Aurora (stylized in all lowercase) is the second studio album by American singer Bea Miller. It was released on February 23, 2018, by Hollywood Records. It's Miller's first album to be released internationally. It was preceded by three EPs, labeled as "chapters" which teased the release of a full-length album. The EPs were named after the primary colors; blue, red and yellow, each one including three songs. All of them along with five new songs were included in the final track listing.

== Singles ==
The first track "Song Like You" was released as the first single of Chapter One: Blue and was sent to mainstream radio on March 14, 2017. She made her first career late-night talk show performance with the song on March 30, 2017 at The Late Late Show with James Corden.
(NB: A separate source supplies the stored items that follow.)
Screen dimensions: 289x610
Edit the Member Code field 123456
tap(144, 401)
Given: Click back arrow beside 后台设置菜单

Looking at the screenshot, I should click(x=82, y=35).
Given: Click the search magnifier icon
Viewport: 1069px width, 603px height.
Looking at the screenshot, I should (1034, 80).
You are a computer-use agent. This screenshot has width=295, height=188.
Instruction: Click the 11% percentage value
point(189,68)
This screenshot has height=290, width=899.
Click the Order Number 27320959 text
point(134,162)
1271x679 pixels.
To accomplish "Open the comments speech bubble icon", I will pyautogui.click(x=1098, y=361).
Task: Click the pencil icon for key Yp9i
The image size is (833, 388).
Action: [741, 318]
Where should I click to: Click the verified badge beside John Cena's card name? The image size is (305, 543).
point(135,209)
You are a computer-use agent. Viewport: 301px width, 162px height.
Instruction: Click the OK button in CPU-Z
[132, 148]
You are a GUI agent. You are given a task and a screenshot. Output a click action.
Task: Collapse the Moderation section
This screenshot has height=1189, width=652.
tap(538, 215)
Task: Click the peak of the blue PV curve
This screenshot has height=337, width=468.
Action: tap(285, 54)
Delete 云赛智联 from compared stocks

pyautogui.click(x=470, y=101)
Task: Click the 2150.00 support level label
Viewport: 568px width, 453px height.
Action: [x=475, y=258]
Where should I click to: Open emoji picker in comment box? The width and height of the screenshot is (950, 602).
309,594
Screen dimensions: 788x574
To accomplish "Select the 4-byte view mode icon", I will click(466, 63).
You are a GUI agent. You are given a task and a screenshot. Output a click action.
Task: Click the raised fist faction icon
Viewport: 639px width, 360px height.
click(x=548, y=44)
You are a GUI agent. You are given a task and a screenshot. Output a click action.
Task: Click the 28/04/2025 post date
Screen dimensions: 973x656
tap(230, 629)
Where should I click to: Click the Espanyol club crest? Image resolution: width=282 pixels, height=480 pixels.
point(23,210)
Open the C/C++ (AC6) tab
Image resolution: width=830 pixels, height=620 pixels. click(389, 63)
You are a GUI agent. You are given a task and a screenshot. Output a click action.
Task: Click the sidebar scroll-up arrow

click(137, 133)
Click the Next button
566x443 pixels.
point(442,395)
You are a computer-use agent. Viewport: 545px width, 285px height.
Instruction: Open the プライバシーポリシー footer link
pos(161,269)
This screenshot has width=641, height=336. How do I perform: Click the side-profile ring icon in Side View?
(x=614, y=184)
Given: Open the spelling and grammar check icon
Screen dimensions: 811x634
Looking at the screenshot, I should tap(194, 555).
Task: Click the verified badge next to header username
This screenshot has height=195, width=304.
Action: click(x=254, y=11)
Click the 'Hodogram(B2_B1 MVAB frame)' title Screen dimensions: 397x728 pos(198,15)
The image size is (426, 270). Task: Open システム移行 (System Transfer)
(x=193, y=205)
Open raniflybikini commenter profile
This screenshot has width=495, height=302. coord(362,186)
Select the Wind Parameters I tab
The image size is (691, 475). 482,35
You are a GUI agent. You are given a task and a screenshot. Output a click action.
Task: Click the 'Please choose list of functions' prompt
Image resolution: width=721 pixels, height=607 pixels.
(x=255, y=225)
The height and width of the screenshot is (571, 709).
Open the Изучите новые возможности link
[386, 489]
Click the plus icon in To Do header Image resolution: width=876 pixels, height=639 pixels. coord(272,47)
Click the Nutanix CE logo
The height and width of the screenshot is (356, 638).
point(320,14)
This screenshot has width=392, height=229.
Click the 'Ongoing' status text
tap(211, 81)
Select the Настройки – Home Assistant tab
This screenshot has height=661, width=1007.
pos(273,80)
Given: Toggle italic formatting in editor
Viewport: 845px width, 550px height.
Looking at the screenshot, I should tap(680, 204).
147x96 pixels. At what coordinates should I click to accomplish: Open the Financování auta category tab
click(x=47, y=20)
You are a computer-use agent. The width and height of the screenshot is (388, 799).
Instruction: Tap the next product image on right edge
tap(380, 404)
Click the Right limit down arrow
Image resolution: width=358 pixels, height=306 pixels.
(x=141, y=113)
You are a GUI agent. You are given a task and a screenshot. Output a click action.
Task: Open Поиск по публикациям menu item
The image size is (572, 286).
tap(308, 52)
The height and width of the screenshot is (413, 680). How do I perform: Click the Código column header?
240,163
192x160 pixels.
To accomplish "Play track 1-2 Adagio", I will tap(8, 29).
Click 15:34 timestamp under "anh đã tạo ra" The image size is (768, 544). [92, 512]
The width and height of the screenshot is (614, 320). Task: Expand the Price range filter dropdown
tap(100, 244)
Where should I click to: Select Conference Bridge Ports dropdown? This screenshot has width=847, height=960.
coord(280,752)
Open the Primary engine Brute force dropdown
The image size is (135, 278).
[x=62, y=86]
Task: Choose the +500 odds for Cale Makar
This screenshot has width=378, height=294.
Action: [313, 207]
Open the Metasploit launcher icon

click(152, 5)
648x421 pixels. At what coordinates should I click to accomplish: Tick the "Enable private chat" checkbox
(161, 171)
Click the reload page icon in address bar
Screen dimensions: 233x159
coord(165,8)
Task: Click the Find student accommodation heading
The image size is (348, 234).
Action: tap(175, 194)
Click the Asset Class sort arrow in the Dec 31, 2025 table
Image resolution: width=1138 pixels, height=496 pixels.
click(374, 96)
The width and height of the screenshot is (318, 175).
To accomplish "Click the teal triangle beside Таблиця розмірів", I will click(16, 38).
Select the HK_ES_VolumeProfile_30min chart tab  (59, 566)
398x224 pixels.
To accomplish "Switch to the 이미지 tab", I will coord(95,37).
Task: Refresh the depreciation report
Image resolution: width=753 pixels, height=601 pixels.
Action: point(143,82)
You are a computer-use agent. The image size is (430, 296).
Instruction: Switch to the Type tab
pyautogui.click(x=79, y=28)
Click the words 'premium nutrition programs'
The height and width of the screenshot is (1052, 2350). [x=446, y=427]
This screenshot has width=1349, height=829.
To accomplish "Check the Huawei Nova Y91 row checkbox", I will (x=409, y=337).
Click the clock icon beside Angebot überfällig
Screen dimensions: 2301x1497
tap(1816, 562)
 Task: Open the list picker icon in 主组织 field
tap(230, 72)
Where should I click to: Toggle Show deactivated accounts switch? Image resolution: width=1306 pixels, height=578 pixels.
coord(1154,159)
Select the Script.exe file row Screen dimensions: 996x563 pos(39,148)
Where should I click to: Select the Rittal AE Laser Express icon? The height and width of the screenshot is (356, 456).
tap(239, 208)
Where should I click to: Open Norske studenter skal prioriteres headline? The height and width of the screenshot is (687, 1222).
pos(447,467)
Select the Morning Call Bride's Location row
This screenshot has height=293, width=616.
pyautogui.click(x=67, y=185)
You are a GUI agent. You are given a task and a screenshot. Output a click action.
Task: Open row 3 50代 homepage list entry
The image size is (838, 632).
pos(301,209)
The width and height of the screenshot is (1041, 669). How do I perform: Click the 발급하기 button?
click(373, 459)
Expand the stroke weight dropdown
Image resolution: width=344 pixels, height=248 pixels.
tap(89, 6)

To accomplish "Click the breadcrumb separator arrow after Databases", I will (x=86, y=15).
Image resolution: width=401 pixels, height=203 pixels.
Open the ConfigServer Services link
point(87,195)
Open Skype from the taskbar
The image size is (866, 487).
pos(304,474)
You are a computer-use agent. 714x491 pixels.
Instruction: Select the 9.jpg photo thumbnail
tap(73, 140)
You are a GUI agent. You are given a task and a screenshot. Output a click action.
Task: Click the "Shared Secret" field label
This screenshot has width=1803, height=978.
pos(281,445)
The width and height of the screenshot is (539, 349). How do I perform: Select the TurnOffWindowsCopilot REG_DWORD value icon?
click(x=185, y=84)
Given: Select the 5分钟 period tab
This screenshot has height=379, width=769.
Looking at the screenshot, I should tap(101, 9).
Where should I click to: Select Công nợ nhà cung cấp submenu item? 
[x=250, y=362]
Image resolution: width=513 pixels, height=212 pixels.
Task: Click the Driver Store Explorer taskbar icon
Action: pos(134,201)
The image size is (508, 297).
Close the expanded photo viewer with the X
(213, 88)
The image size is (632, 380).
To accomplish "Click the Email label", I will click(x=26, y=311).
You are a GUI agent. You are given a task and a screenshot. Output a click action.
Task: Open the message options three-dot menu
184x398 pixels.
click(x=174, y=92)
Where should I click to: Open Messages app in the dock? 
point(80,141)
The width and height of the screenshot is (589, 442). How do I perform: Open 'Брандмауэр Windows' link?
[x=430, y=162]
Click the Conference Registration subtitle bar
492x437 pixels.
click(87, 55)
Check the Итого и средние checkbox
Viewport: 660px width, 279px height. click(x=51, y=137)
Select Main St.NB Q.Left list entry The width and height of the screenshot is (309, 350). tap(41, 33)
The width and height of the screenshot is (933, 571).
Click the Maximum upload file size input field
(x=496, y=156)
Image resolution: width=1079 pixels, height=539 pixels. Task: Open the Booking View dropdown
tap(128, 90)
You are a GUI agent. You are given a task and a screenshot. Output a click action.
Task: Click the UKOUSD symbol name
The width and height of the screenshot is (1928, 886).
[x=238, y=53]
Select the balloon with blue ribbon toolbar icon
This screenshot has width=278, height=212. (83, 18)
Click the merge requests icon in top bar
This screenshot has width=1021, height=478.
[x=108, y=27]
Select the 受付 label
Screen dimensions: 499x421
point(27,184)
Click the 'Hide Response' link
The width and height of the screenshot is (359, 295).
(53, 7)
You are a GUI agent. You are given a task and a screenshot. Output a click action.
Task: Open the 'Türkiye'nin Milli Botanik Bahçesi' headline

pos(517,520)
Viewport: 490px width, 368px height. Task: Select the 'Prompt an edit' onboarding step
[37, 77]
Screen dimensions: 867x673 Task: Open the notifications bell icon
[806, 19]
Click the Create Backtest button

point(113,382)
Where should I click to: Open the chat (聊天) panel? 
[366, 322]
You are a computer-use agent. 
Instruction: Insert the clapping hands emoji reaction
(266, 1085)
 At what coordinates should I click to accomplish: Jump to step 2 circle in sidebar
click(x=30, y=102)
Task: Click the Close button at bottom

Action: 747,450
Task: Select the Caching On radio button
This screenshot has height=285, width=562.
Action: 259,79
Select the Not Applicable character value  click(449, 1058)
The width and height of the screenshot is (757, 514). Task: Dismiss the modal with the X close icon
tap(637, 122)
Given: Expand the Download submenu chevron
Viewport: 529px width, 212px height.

"S.L.U.T." was released as the official second single to promote the album. Miller performed the song on MTV's TRL on February 12, 2018.

==Track listing==
Credits taken from Tidal and Qobuz.

Notes
- "I Can't Breathe" includes background vocals by Gladius.
- "Buy Me Diamonds" includes background vocals by Steph Jones.
- "Outside" includes background vocals by Lostboycrow.
- "Girlfriend" includes background vocals by Cara Salimando.
- "S.L.U.T." includes background vocals by Steph Jones and Ido Zmishlany.
- All track titles are stylized in all lowercase letters, except "S.L.U.T.".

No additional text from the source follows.